§ **THE PROBLEM**
State how many of the lines below contain the string "Task", giving only the number.

[Stored items]
· · · · ·
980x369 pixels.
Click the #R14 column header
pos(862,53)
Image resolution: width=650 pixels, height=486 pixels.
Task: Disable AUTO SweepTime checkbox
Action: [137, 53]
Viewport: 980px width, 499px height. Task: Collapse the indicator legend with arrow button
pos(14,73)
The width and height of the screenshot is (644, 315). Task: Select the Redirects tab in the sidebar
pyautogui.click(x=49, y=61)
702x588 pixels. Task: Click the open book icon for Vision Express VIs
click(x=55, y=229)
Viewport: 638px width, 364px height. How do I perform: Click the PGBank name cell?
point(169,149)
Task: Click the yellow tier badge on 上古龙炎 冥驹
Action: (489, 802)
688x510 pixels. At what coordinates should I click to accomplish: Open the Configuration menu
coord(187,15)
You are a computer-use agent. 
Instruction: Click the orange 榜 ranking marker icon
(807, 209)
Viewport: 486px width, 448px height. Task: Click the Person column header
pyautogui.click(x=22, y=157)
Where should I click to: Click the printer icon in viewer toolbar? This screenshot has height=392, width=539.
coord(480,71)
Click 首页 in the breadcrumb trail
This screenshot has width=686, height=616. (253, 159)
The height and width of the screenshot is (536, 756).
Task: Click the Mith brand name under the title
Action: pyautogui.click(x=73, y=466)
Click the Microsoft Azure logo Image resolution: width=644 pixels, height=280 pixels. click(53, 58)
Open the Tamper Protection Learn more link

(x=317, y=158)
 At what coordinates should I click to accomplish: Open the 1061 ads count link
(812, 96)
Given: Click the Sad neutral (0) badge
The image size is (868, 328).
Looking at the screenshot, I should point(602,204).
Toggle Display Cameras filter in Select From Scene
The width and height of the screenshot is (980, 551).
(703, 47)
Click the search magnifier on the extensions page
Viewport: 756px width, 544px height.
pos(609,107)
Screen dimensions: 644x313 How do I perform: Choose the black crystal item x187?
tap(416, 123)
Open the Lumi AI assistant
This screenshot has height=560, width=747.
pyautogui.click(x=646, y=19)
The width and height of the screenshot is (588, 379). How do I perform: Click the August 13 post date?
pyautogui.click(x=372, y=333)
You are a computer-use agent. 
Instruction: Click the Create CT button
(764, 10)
· · · · ·
§ **SOLUTION**
7